August 20, 1866

August 20 Monday – Sam, in San Francisco, completed the multi-dated letter to his mother, and sister Pamela he began on July 30.
“I have been up to Sacramento & squared accounts with the Union. They paid me a great deal more than they promised me. I suppose that means that I gave satisfaction, but they did not say so….Orion & Mollie are here. They leave for Santa Cruz tomorrow” [MTL 1: 353].

August 14-19, 1866

August 14–19 Sunday – In his letter completed Aug. 20 to his mother, Sam wrote that he’d been to Sacramento to square accounts [MTL 1: 353]. The exact date of his return took place within this five-day period. He was paid a bonus for his scoop of the Hornet disaster [MTL 1: 355n6]. Sam came down from Sacramento on the steamboat Capital, where he found a pamphlet issued by an insurance company about various insurable risks.

August 14, 1866

August 14 Tuesday – Based on his letter of the previous day, Sam left for Sacramento to present his bill to the Union Publishers.
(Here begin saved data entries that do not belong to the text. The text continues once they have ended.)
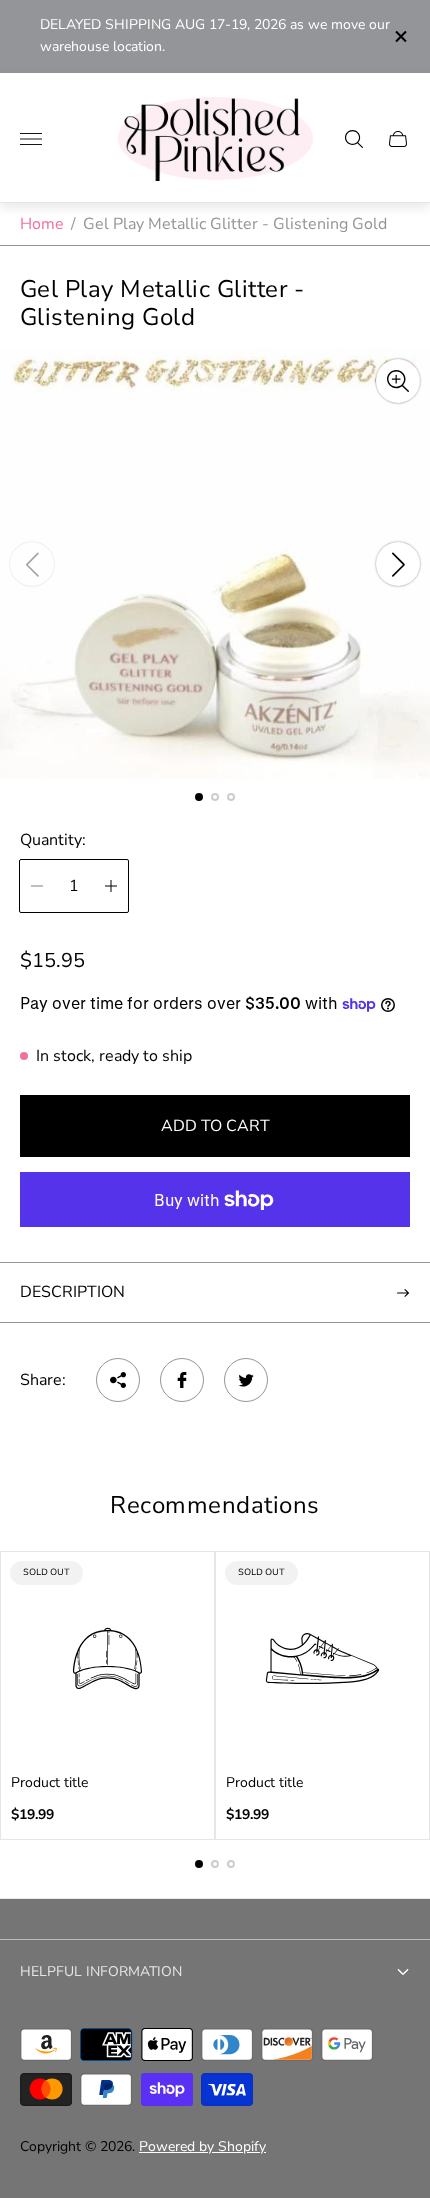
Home (42, 224)
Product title (49, 1783)
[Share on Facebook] (182, 1380)
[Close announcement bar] (399, 36)
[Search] (354, 139)
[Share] (118, 1380)
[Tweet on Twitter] (246, 1380)
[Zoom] (398, 381)
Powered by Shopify (202, 2146)
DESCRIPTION (72, 1292)
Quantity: (53, 840)
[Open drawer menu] (31, 139)
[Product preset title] (107, 1658)
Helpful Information (101, 1971)
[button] (199, 797)
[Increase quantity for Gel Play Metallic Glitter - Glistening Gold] (111, 886)
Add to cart (215, 1126)
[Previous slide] (32, 564)
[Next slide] (398, 564)
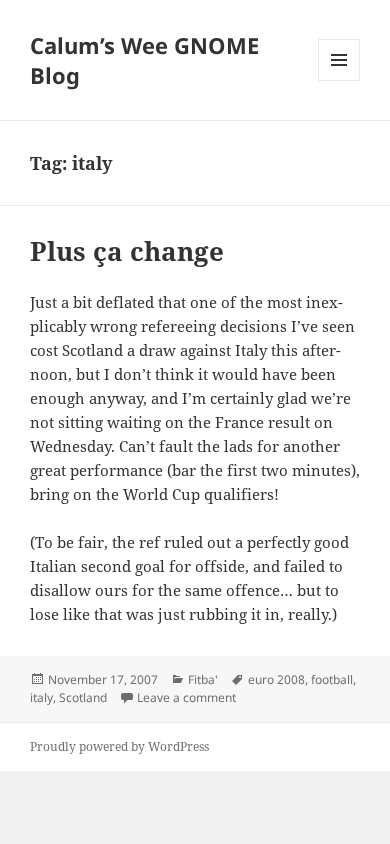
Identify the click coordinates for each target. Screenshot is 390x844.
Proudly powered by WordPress (119, 746)
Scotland (83, 697)
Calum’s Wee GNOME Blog (144, 60)
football (332, 679)
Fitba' (203, 679)
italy (41, 697)
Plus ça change (127, 251)
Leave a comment (186, 697)
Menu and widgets (339, 80)
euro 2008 (276, 679)
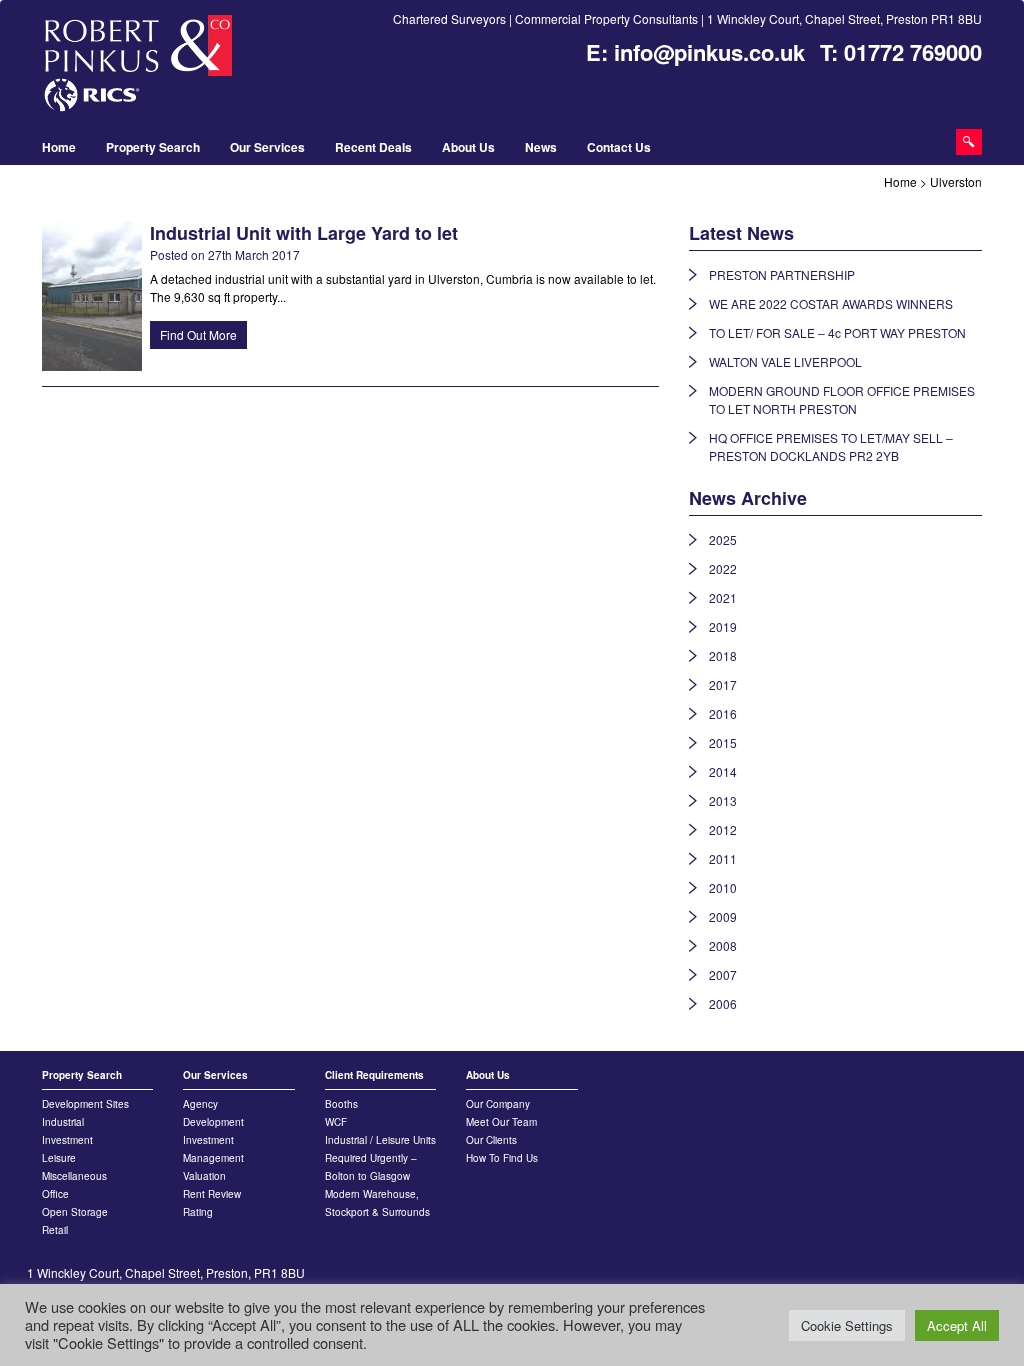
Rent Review (212, 1194)
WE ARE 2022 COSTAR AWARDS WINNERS (831, 303)
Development (213, 1122)
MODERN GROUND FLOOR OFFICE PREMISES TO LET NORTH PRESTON (842, 399)
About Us (468, 147)
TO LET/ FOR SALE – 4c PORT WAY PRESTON (837, 332)
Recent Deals (373, 147)
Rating (198, 1212)
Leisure (59, 1158)
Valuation (204, 1176)
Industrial (63, 1122)
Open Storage (75, 1212)
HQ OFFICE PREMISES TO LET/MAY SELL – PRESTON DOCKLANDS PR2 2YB (831, 446)
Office (55, 1194)
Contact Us (619, 147)
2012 (723, 829)
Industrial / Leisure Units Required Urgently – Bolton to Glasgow (380, 1158)
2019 (723, 626)
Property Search (153, 147)
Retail (55, 1230)
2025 (723, 539)
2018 (723, 655)
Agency (200, 1104)
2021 (723, 597)
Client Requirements (374, 1075)
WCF (336, 1122)
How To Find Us (502, 1158)
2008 (723, 945)
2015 (723, 742)
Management (213, 1158)
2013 (723, 800)
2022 (723, 568)
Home (59, 147)
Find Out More (198, 334)
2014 (723, 771)
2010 (723, 887)
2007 (723, 974)
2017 (723, 684)
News (541, 147)
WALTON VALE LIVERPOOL (785, 361)
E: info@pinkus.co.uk (695, 52)
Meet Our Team (501, 1122)
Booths (341, 1104)
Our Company (498, 1104)
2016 (723, 713)
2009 (723, 916)
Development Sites (85, 1104)
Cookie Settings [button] (847, 1325)
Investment (67, 1140)
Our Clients (491, 1140)
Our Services (267, 147)
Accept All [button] (957, 1325)
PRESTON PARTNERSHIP (782, 274)
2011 (723, 858)
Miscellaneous (74, 1176)
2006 (723, 1003)
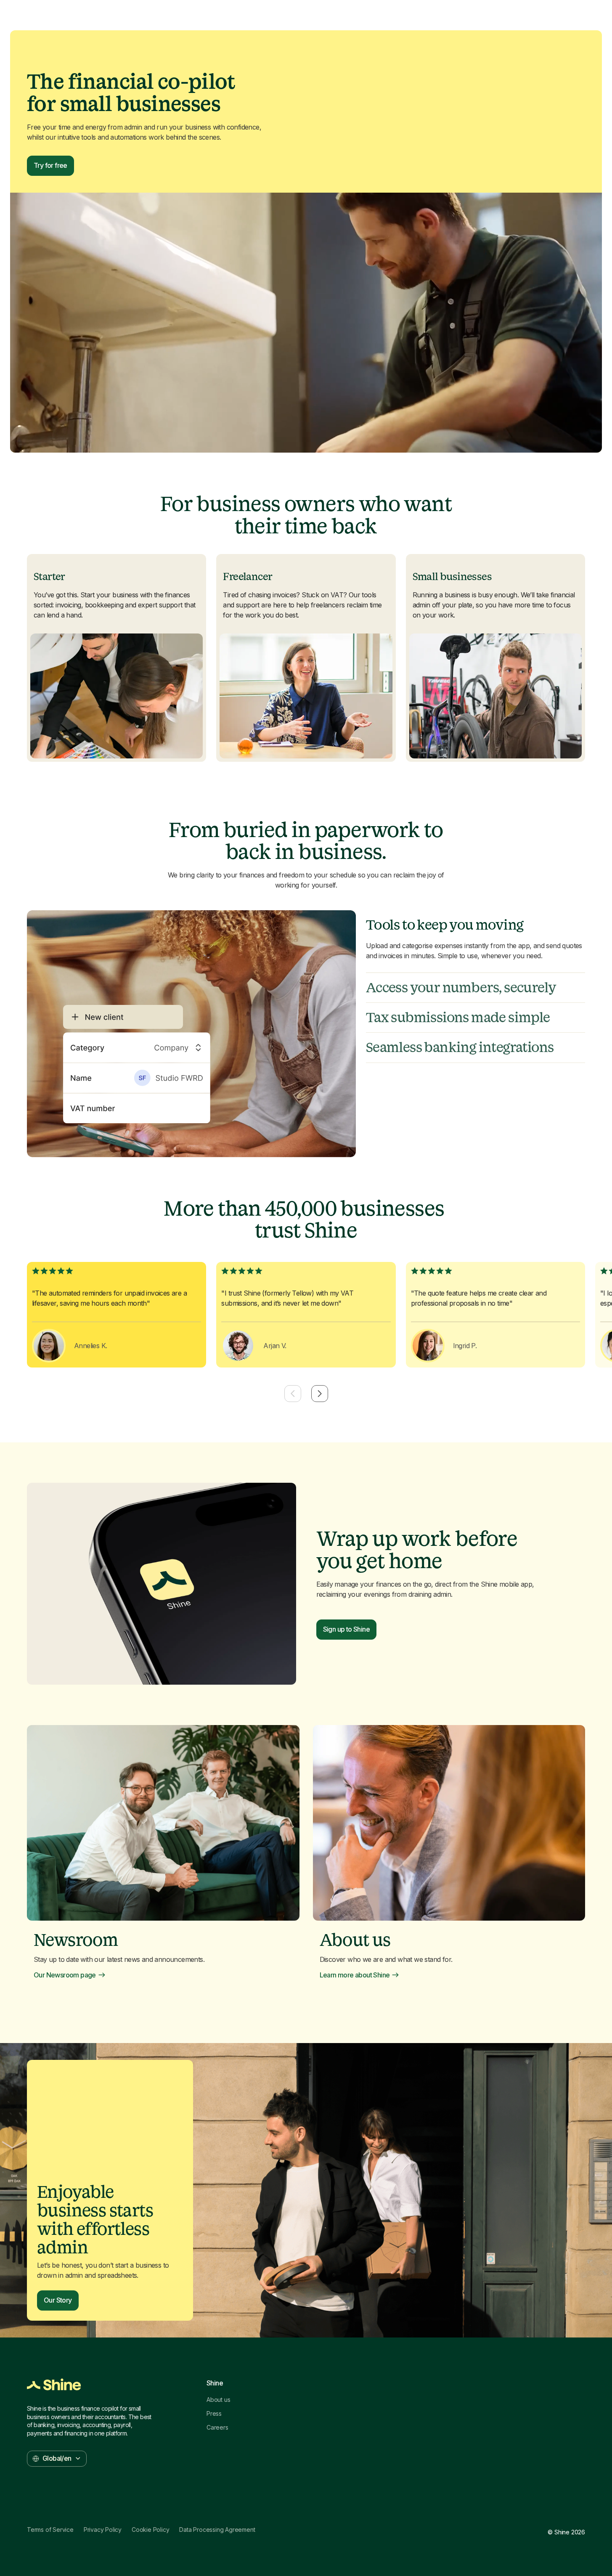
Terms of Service (50, 2529)
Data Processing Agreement (217, 2529)
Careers (217, 2427)
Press (214, 2413)
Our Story (58, 2300)
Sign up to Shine (346, 1629)
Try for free (50, 165)
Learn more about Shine (355, 1975)
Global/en (57, 2458)
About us (218, 2399)
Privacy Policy (103, 2529)
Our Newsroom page (65, 1975)
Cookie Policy (150, 2529)
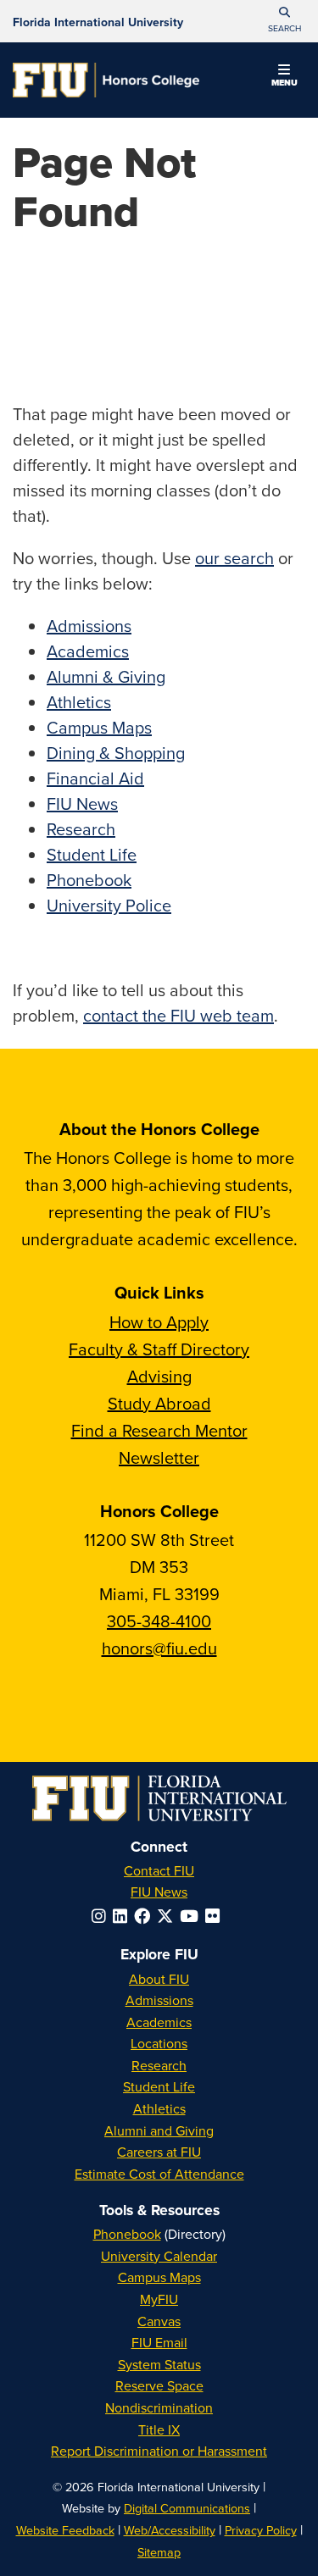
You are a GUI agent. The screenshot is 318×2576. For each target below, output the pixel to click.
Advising (159, 1376)
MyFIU (159, 2299)
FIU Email (159, 2342)
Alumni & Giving (106, 676)
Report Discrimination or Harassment (159, 2450)
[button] (284, 21)
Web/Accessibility (169, 2530)
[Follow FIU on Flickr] (215, 1916)
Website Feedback (65, 2530)
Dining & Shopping (116, 752)
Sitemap (159, 2552)
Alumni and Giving (159, 2130)
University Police (109, 905)
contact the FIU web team (178, 1015)
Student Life (92, 854)
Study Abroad (159, 1403)
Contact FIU (159, 1870)
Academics (88, 651)
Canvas (159, 2321)
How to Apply (159, 1322)
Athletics (79, 702)
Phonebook (89, 879)
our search (234, 558)
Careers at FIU (159, 2151)
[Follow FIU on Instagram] (102, 1916)
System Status (159, 2364)
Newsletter (159, 1457)
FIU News (82, 803)
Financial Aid (95, 778)
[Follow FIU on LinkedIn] (123, 1916)
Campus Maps (99, 727)
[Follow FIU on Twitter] (168, 1916)
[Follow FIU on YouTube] (192, 1916)
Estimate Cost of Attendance (159, 2173)
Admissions (89, 625)
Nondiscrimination (159, 2407)
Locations (159, 2043)
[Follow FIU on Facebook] (145, 1916)
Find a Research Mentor (159, 1430)
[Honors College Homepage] (106, 80)
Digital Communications (187, 2508)
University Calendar (159, 2255)
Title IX (159, 2429)
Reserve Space (159, 2385)
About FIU (159, 1978)
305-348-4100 (159, 1621)
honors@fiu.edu (159, 1648)
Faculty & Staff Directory (159, 1349)
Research (81, 829)
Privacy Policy (261, 2530)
They paid him and gave him another assignment to report on the State Fair, which ran from Sept. 10 to 15.

August 13, 1866

August 13 Monday – At 3 PM, the Smyrniote and the Comet arrived at San Francisco together. The trip had taken 25 days, due to long periods of calm weather [Sanborn 294]. From Walter Frear:

August 3, 1866

August 3 Friday – From Sam’s notebook: “The calm continues. Magnificent weather. Men all turned boys. Play boyish games on the poop & quarter-deck” [MTNJ 1: 158].

August 1, 1866

August 1 Wednesday – Sam’s seventeenth letter to the Union dated “Honolulu, July 1, 1866:
FUNERAL OF THE PRINCESS”:
Four or five poodle dogs, which had been the property of the deceased, were carried in the arms of individuals among these servants of peculiar and distinguished trustworthiness. It is likely that all the Christianity the Hawaiians could absorb would never be sufficient to wean them from their almost idolatrous affection for dogs. And these dogs, as a general thing, are the smallest, meanest, and most spiritless, homely and contemptible of their species [Day 182].

End of July 1866

End of July – Relating to the diaries of Methuselah and Shem, which were part of a larger project Sam conceived in the late 1860s is this passage in his notebook:
“Conversation between the carpenters of Noah’s Ark, laughing at him for an old visionary—his money as good as anybody’s though going to bust himself on this crazy enterprise” [MTNJ 1: 147}.